Recorded data:
####
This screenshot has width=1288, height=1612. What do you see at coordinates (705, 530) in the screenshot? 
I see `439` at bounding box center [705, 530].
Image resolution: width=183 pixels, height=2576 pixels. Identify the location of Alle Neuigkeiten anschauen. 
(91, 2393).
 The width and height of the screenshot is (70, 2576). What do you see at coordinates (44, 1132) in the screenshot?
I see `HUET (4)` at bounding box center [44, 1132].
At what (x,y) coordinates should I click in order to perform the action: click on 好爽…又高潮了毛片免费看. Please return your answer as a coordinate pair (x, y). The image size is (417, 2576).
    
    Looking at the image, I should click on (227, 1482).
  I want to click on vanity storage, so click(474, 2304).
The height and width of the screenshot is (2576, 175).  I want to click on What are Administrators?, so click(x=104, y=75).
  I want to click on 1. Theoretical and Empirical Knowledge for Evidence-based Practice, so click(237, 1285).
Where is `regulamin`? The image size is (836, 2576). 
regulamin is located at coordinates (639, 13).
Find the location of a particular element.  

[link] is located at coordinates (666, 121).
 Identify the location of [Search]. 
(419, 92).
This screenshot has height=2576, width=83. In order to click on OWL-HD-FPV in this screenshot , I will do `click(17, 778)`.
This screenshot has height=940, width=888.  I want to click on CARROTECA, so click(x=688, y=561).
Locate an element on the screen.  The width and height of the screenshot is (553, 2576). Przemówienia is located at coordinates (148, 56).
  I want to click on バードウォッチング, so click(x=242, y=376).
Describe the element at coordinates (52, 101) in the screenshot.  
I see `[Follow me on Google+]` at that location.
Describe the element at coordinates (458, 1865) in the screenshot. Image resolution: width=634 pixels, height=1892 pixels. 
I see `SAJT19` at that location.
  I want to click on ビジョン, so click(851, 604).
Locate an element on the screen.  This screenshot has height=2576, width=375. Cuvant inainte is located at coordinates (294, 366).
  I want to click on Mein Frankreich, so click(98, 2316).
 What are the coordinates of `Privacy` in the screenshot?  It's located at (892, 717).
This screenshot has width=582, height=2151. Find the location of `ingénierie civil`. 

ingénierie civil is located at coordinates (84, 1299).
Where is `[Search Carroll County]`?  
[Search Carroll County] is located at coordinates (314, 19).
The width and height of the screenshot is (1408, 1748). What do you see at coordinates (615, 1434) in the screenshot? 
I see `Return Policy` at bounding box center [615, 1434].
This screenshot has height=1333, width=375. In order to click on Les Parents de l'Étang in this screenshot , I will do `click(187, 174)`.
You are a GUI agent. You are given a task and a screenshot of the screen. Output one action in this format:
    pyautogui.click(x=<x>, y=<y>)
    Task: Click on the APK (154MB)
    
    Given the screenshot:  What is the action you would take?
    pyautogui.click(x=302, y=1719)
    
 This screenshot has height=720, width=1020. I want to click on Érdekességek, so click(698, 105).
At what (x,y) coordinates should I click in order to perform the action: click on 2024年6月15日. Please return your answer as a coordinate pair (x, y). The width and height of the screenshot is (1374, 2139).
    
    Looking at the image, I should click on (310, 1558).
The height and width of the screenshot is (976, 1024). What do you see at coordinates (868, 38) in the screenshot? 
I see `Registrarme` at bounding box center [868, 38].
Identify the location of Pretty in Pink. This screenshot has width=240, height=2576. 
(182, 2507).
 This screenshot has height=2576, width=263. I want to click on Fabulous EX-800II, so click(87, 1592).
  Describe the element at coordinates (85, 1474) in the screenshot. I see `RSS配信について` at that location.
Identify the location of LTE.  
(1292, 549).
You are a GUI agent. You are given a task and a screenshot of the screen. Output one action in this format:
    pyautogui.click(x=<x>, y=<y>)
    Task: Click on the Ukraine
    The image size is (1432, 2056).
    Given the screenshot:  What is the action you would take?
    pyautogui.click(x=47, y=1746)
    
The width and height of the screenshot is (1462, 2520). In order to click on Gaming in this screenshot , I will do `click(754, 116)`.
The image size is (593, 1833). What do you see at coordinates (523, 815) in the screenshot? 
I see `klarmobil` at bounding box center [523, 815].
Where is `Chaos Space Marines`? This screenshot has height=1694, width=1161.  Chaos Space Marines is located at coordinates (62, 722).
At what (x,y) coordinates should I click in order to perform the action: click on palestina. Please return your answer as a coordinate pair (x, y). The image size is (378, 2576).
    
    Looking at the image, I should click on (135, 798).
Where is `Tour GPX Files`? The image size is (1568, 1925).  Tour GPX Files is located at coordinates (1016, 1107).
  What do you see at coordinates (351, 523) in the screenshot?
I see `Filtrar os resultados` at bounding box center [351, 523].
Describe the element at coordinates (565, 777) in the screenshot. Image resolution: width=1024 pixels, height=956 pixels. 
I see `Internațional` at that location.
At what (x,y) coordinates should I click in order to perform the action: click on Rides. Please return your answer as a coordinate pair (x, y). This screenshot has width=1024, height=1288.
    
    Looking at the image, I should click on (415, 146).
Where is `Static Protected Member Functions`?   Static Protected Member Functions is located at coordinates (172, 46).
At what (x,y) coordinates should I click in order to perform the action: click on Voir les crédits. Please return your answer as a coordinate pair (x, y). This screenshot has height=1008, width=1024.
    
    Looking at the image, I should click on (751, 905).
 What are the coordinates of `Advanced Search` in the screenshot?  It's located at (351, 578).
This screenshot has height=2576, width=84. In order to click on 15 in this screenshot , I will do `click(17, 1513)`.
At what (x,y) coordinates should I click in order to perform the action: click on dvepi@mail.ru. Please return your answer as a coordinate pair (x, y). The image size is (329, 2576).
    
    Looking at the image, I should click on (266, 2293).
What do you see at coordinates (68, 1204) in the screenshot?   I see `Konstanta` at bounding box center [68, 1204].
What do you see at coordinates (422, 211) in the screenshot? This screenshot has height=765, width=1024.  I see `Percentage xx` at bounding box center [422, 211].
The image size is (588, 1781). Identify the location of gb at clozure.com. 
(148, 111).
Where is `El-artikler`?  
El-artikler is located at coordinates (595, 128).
####
Short exercise – Reproduce every one of the entries above without changing a single character.

Response –
This screenshot has width=1288, height=1612. What do you see at coordinates (705, 530) in the screenshot? 
I see `439` at bounding box center [705, 530].
Image resolution: width=183 pixels, height=2576 pixels. Identify the location of Alle Neuigkeiten anschauen. 
(91, 2393).
 The width and height of the screenshot is (70, 2576). What do you see at coordinates (44, 1132) in the screenshot?
I see `HUET (4)` at bounding box center [44, 1132].
At what (x,y) coordinates should I click in order to perform the action: click on 好爽…又高潮了毛片免费看. Please return your answer as a coordinate pair (x, y). The image size is (417, 2576).
    
    Looking at the image, I should click on (227, 1482).
  I want to click on vanity storage, so click(474, 2304).
The height and width of the screenshot is (2576, 175).  I want to click on What are Administrators?, so click(x=104, y=75).
  I want to click on 1. Theoretical and Empirical Knowledge for Evidence-based Practice, so click(237, 1285).
Where is `regulamin`? The image size is (836, 2576). 
regulamin is located at coordinates (639, 13).
Find the location of a particular element.  

[link] is located at coordinates (666, 121).
 Identify the location of [Search]. 
(419, 92).
This screenshot has height=2576, width=83. In order to click on OWL-HD-FPV in this screenshot , I will do `click(17, 778)`.
This screenshot has height=940, width=888.  I want to click on CARROTECA, so click(x=688, y=561).
Locate an element on the screen.  The width and height of the screenshot is (553, 2576). Przemówienia is located at coordinates (148, 56).
  I want to click on バードウォッチング, so click(x=242, y=376).
Describe the element at coordinates (52, 101) in the screenshot.  
I see `[Follow me on Google+]` at that location.
Describe the element at coordinates (458, 1865) in the screenshot. Image resolution: width=634 pixels, height=1892 pixels. 
I see `SAJT19` at that location.
  I want to click on ビジョン, so click(851, 604).
Locate an element on the screen.  This screenshot has height=2576, width=375. Cuvant inainte is located at coordinates (294, 366).
  I want to click on Mein Frankreich, so click(98, 2316).
 What are the coordinates of `Privacy` in the screenshot?  It's located at (892, 717).
This screenshot has width=582, height=2151. Find the location of `ingénierie civil`. 

ingénierie civil is located at coordinates (84, 1299).
Where is `[Search Carroll County]`?  
[Search Carroll County] is located at coordinates (314, 19).
The width and height of the screenshot is (1408, 1748). What do you see at coordinates (615, 1434) in the screenshot? 
I see `Return Policy` at bounding box center [615, 1434].
This screenshot has height=1333, width=375. In order to click on Les Parents de l'Étang in this screenshot , I will do `click(187, 174)`.
You are a GUI agent. You are given a task and a screenshot of the screen. Output one action in this format:
    pyautogui.click(x=<x>, y=<y>)
    Task: Click on the APK (154MB)
    
    Given the screenshot:  What is the action you would take?
    pyautogui.click(x=302, y=1719)
    
 This screenshot has height=720, width=1020. I want to click on Érdekességek, so click(698, 105).
At what (x,y) coordinates should I click in order to perform the action: click on 2024年6月15日. Please return your answer as a coordinate pair (x, y). The width and height of the screenshot is (1374, 2139).
    
    Looking at the image, I should click on (310, 1558).
The height and width of the screenshot is (976, 1024). What do you see at coordinates (868, 38) in the screenshot? 
I see `Registrarme` at bounding box center [868, 38].
Identify the location of Pretty in Pink. This screenshot has width=240, height=2576. 
(182, 2507).
 This screenshot has height=2576, width=263. I want to click on Fabulous EX-800II, so click(87, 1592).
  Describe the element at coordinates (85, 1474) in the screenshot. I see `RSS配信について` at that location.
Identify the location of LTE.  
(1292, 549).
You are a GUI agent. You are given a task and a screenshot of the screen. Output one action in this format:
    pyautogui.click(x=<x>, y=<y>)
    Task: Click on the Ukraine
    The image size is (1432, 2056).
    Given the screenshot:  What is the action you would take?
    pyautogui.click(x=47, y=1746)
    
The width and height of the screenshot is (1462, 2520). In order to click on Gaming in this screenshot , I will do `click(754, 116)`.
The image size is (593, 1833). What do you see at coordinates (523, 815) in the screenshot? 
I see `klarmobil` at bounding box center [523, 815].
Where is `Chaos Space Marines`? This screenshot has height=1694, width=1161.  Chaos Space Marines is located at coordinates (62, 722).
At what (x,y) coordinates should I click in order to perform the action: click on palestina. Please return your answer as a coordinate pair (x, y). The image size is (378, 2576).
    
    Looking at the image, I should click on (135, 798).
Where is `Tour GPX Files`? The image size is (1568, 1925).  Tour GPX Files is located at coordinates (1016, 1107).
  What do you see at coordinates (351, 523) in the screenshot?
I see `Filtrar os resultados` at bounding box center [351, 523].
Describe the element at coordinates (565, 777) in the screenshot. Image resolution: width=1024 pixels, height=956 pixels. 
I see `Internațional` at that location.
At what (x,y) coordinates should I click in order to perform the action: click on Rides. Please return your answer as a coordinate pair (x, y). This screenshot has width=1024, height=1288.
    
    Looking at the image, I should click on (415, 146).
Where is `Static Protected Member Functions`?   Static Protected Member Functions is located at coordinates (172, 46).
At what (x,y) coordinates should I click in order to perform the action: click on Voir les crédits. Please return your answer as a coordinate pair (x, y). This screenshot has height=1008, width=1024.
    
    Looking at the image, I should click on (751, 905).
 What are the coordinates of `Advanced Search` in the screenshot?  It's located at (351, 578).
This screenshot has height=2576, width=84. In order to click on 15 in this screenshot , I will do `click(17, 1513)`.
At what (x,y) coordinates should I click in order to perform the action: click on dvepi@mail.ru. Please return your answer as a coordinate pair (x, y). The image size is (329, 2576).
    
    Looking at the image, I should click on (266, 2293).
What do you see at coordinates (68, 1204) in the screenshot?   I see `Konstanta` at bounding box center [68, 1204].
What do you see at coordinates (422, 211) in the screenshot? This screenshot has height=765, width=1024.  I see `Percentage xx` at bounding box center [422, 211].
The image size is (588, 1781). Identify the location of gb at clozure.com. 
(148, 111).
Where is `El-artikler`?  
El-artikler is located at coordinates (595, 128).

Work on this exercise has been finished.